Chissà quante individualità - come quella di Elliot - hanno trovato in quei pochi giorni, tra la folla delle utopie, la propria identità – spesso anche sessuale - tentando poi di mantenerla nel corso degli anni a venire: come ad esempio il transessuale ex macho e marine Vilma, interpretato da Leiv Schreiber ( “Defiance-I giorni del coraggio” ) o il traumatizzato veterano del Vietnam che ha il volto di Emily Hirsch ( “Into the wild” ) … Per quanto utopica ed idealizzata, in fondo l’immagine di un’epoca è pur sempre il ritratto d’insieme di singole realtà, anche quando ai nostri occhi, oggi , quelle quattrocentomila ci possono apparire come una soltanto sotto il medesimo nome: Woodstock!

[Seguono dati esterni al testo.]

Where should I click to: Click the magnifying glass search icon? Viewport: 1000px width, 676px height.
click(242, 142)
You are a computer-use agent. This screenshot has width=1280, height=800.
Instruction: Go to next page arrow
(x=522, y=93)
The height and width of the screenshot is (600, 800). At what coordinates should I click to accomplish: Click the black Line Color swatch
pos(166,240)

Torna a distanza di sedici anni (l’ultima volta era il 1993 e grazie al suo “Lezioni di Piano”, Cannes la consacrò con la Palma d’Oro); ora ha cinquant’anni, lunghi capelli bianchi e la voglia di far riscoprire al suo pubblico il valore della poesia, la forza creatrice e spesso dirompente, talvolta dolorosa, dei sentimenti. Jane Campion, regista che ha saputo in più occasioni tratteggiare abilmente l’intricato e fragile universo femminile attraverso protagoniste però di rara forza, torna al film in costume, questa volta intrecciando indissolubilmente la vicenda di due amanti: John Keats, poeta romantico scomparso prematuramente a causa della tubercolosi, il cui talento rimase a lungo incompreso e Fanny Brawne, la musa che gli rubò il cuore nell’arco della sua breve e tormentata esistenza.

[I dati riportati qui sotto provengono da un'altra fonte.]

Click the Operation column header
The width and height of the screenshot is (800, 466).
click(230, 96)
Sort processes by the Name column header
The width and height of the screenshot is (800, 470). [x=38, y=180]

“Bright Star”, che si avvale di due validissimi interpreti - l’attore teatrale britannico Ben Whishaw (“Io non sono qui”) e l’attrice australiana Abbie Cornish (“Paradiso+Inferno”) - non vuole essere un biopic; ma semmai un affresco d’epoca nell’Inghilterra dei primi vent’anni del XIX secolo ed un’esortazione alle nuove generazioni – in un tempo in cui il comune senso del pudore viene meno non soltanto in pubblico, ma anche nel privato – a riscoprire e a riappropriarsi del romanticismo di sentimenti autentici, in grado di sovvertire regole, rompere schemi prefigurati e scavalcare barriere che senza di esso rimarrebbero invalicabili …. E la poesia in tal senso è un potentissimo mezzo di comunicazione! Proprio da un poema di Keats, Jane Campion prende a prestito il titolo per il suo film in concorso che, se è pur vero che è stato accolto in sala con calorosi applausi; lascia forse perplessi – specialmente gli estimatori della regista – dinnanzi a qualche lungaggine di troppo e all’utilizzo di alcune scelte scontate che, a livello formale, non permettono la piena riuscita del film, intrappolandolo nella ristretta classificazione di melodramma sentimentale …. O forse, più semplicemente – come presumiamo fosse negli intenti della regista neozelandese – Jane Campion ha tessuto una trama impalpabile e delicata, capace di ricreare quell’atmosfera degna della forza evocativa delle parole di Keats e che perciò ad una prima visione, se non attenta, può sfuggire ad un pubblico i cui occhi sono inebetiti da troppi blockbuster movie.